As the input of geneAnswersBuilder, geneInput could be a character vector (Gene Entrez ID vector), a matrix or a dataframe. For the matrix and dataframe, the first column is for Gene Entrez IDs, while other columns could be any interested values that could be used to represent gene expression direction for generating concepts-genes network. Rownames are not necessary.

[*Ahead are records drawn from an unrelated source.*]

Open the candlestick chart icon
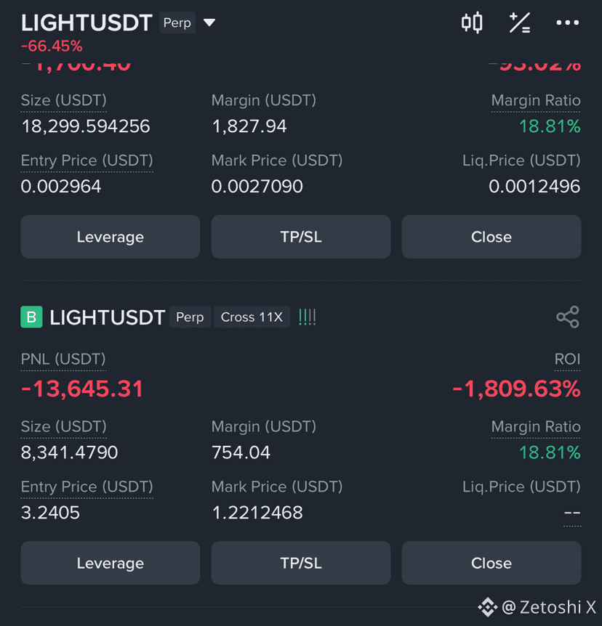 click(x=472, y=23)
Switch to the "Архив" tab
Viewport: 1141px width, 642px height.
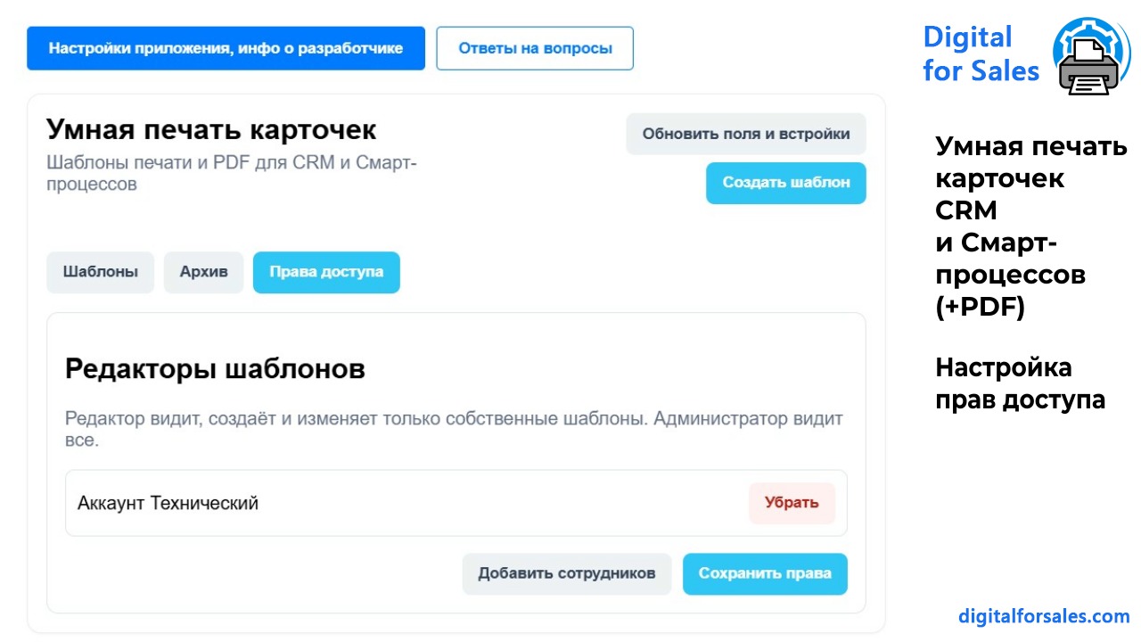click(x=203, y=272)

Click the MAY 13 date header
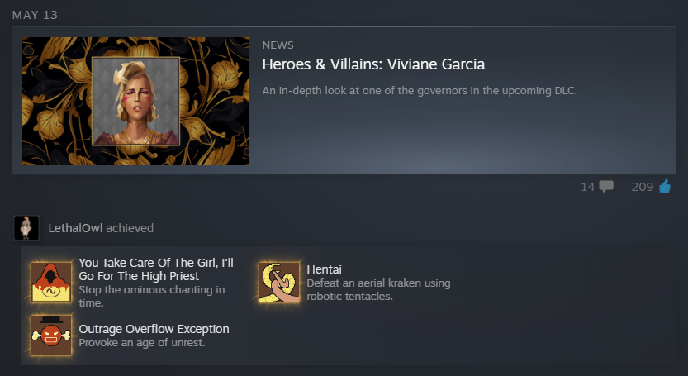(35, 15)
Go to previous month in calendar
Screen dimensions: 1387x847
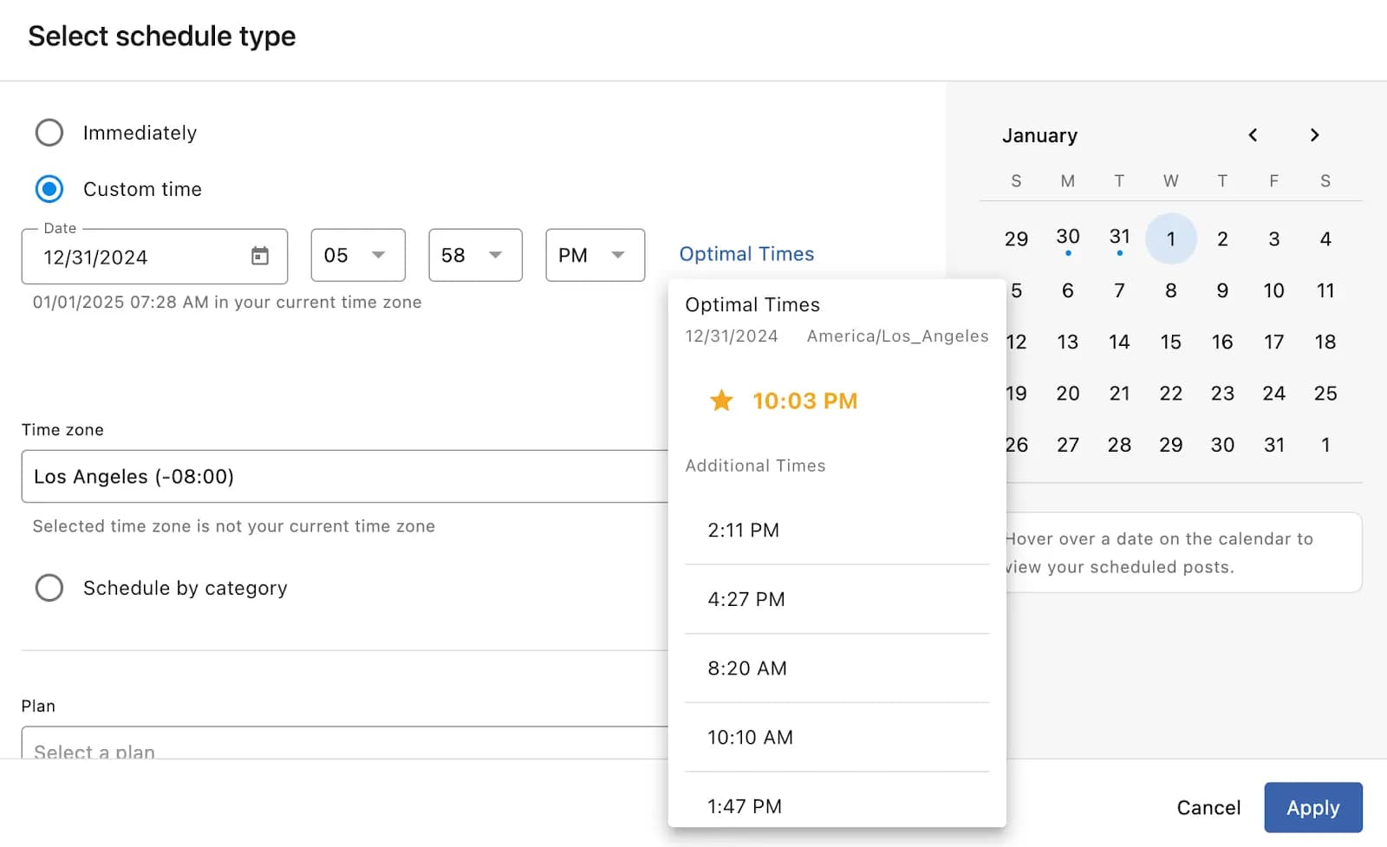(1253, 135)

annotationLib could be Disease Ontology library, Entrez annotation libraries for a specie, such as 'org.Hs.eg.db'. Current version supports "org.Ag.eg.db", "org.Bt.eg.db", "org.Ce.eg.db", "org.Cf.eg.db", "org.Dm.eg.db", "org.Dr.eg.db", "org.EcK12.eg.db", "org.EcSakai.eg.db", "org.Gg.eg.db", "org.Hs.eg.db", "org.Mm.eg.db", "org.Mmu.eg.db", "org.Pt.eg.db", "org.Rn.eg.db", "org.Ss.eg.db", "org.Xl.eg.db", "org.At.tair.db", "org.Pf.plasmo.db" and "org.Sc.sgd.db". User can also use own annotation library. User's annotation library should be a list. Each element in this list is a vector of genes for a user-specified category. Names of this annotation list are categories' names.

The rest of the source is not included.